Segundo a professora aposentada de teoria literária, da Universidade do Estado de São Paulo (USP), Iná Camargo, a Lei Rouanet é produto do capital financeiro internacional. Ela é a adaptação para o Brasil do programa cultural da Margareth Thatcher e do Ronald Reagan: a primeira coisa que fizeram foi cortar a verba pública para a arte. Trata-se de todo um processo de terceirização e de esvaziamento do Estado nas mais diversas áreas.

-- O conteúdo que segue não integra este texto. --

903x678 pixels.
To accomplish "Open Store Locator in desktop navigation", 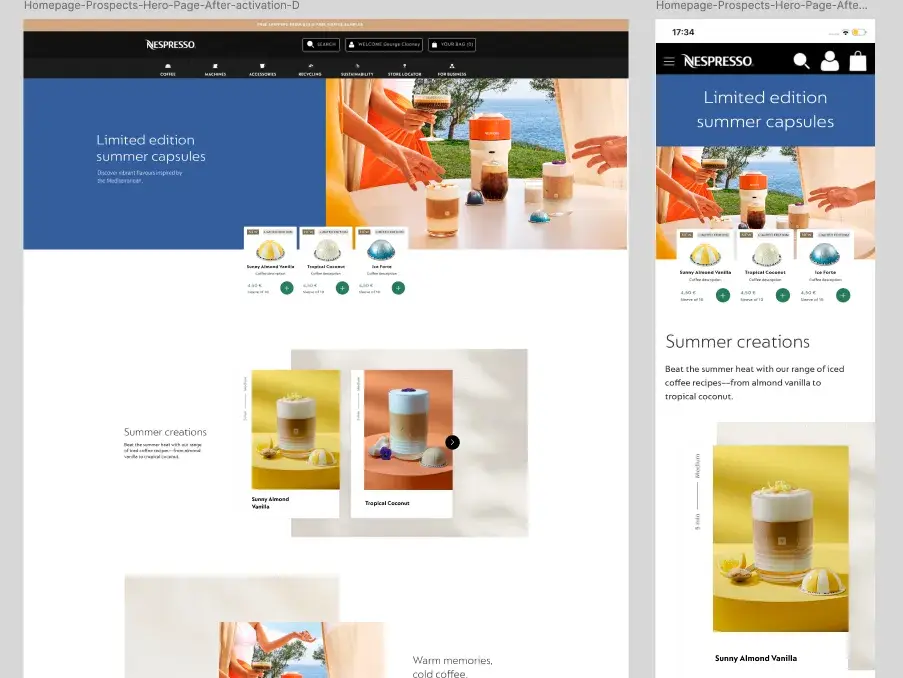I will tap(403, 69).
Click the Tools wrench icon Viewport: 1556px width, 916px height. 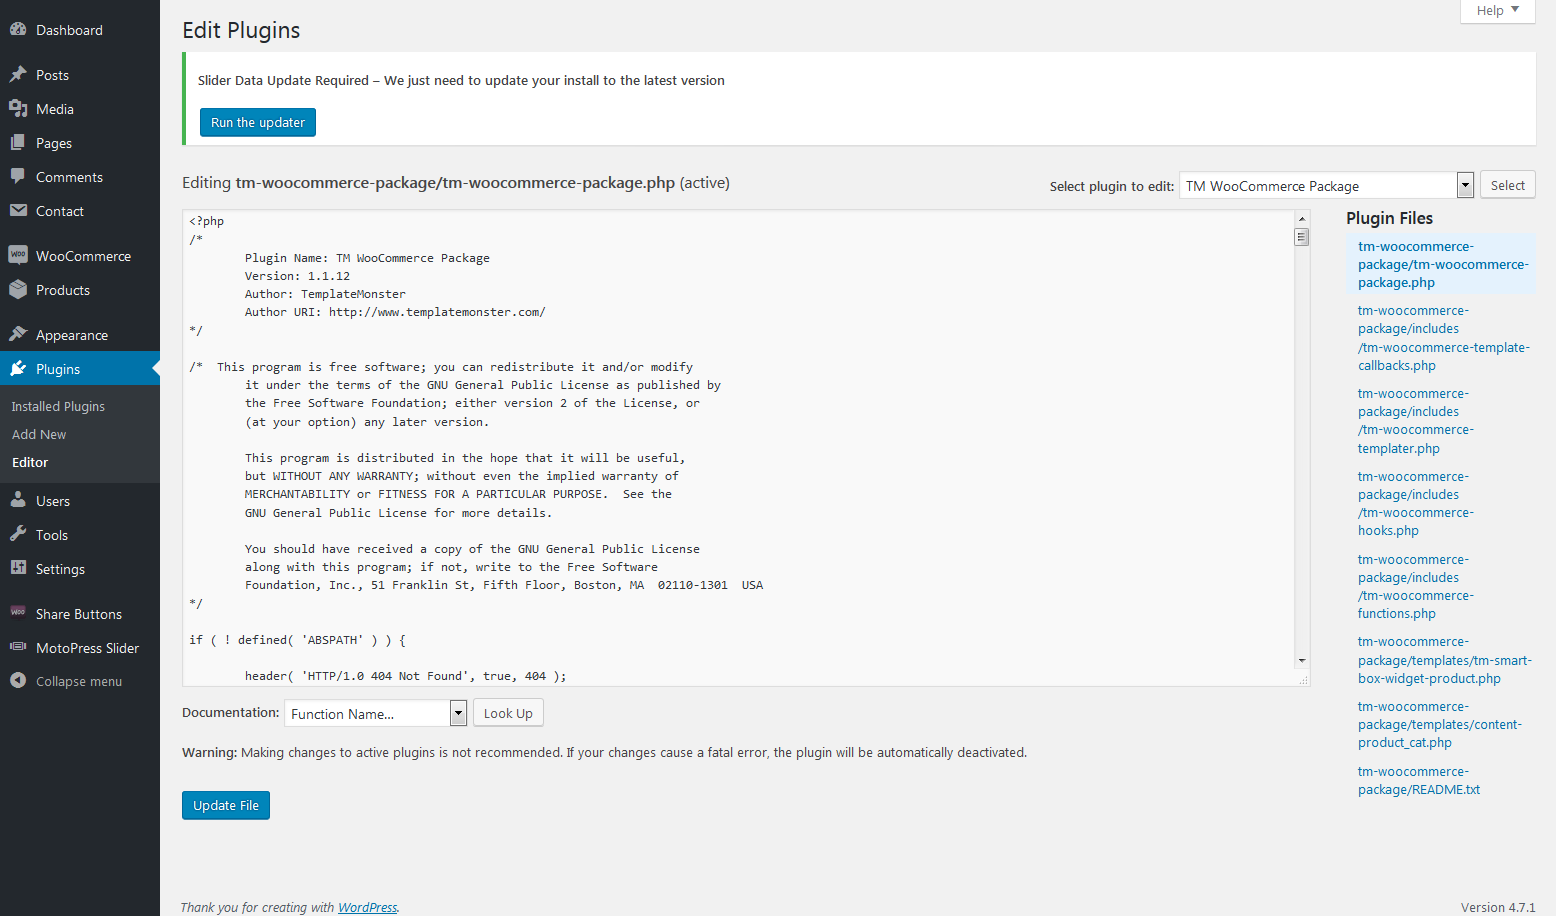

O Brasil de maneira clara, entra nessa lógica a partir do governo Collor.
Distorções e aberrações
De acordo com o integrante do setor de cultura do Movimento dos Trabalhadores Rurais Sem Terra (MST), Rafael Villas Bôas, o teatro e as artes em geral podem funcionar como força produtiva de conhecimento, como elemento organizador de uma experiência social e de crítica às contradições de um sistema regido pela ordem capitalista, apontando possibilidades de transformação dessa mesma ordem.
O mesmo afirma ainda que “é direito de todo cidadão brasileiro não só o acesso, mas a condição de poder produzir cultura. Isso é uma reivindicação do Movimento Redemoinho (ver box), mas também do Movimento Sem Terra e da Via Campesina como um todo. A gente luta para que o Estado banque essas iniciativas culturais que não estão e nem poderiam estar contempladas dentro dessa lógica de mercado.”
Já a realidade ainda fala de maneira diferente. O presidente da Funarte explica que, dá maneira como a Rouanet continua formulada, temos as seguintes distorções:
1. A platéia deixa de ter importância na arrecadação dos recursos, porque a produção dá muito mais dinheiro para o espetáculo, o produtor então não se preocupa com o público e sim com quem financia o espetáculo. Você tem então um aumento brutal do número de produtos e uma diminuição de público. “Há uma deseconomia que prejudica o setor”.
2. As empresas financiam o produto que fala com o seu consumidor, daí a concentração no eixo Rio-São Paulo. Cerca de 80% dos recursos são da região Sudeste e apenas 1% do Nordeste.
3. Cerca de 3% dos captadores levam quase 50% dos recursos. Há uma concentração para os captadores porque existe uma relação direta entre o ele e empresa que já encomenda o produto que ela quer.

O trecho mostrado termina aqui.